DIRECTIONS: Leave out the pictures and repeat the entries below verbatim.

::: ENTRIES SHOWN

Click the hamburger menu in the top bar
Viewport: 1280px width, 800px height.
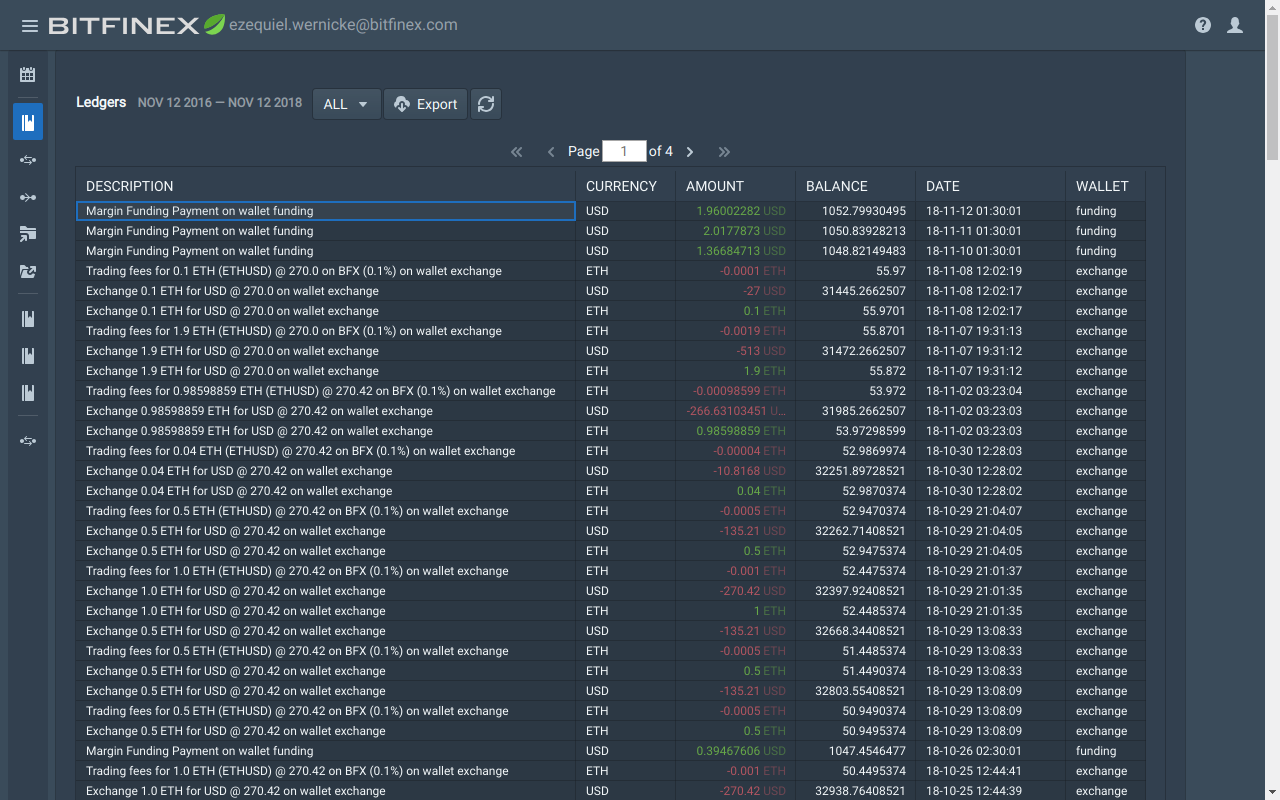[29, 26]
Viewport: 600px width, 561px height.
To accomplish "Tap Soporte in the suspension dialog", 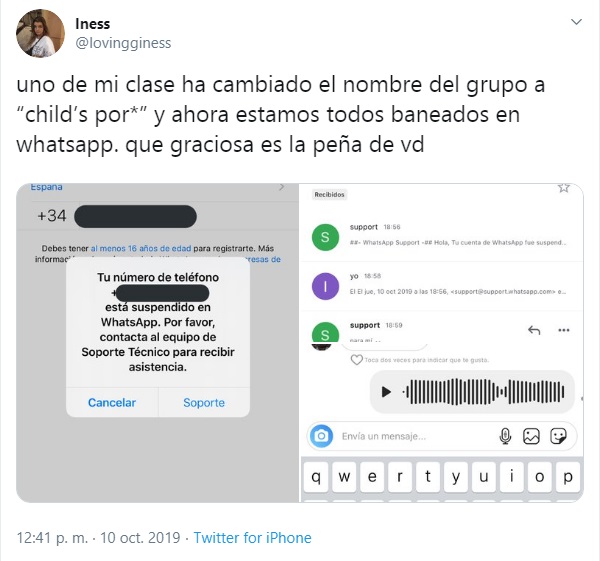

::::::

RESPONSE TO THIS TASK:
Click the hamburger menu in the top bar
Viewport: 1280px width, 800px height.
[29, 26]
Viewport: 600px width, 561px height.
To accomplish "Tap Soporte in the suspension dialog", 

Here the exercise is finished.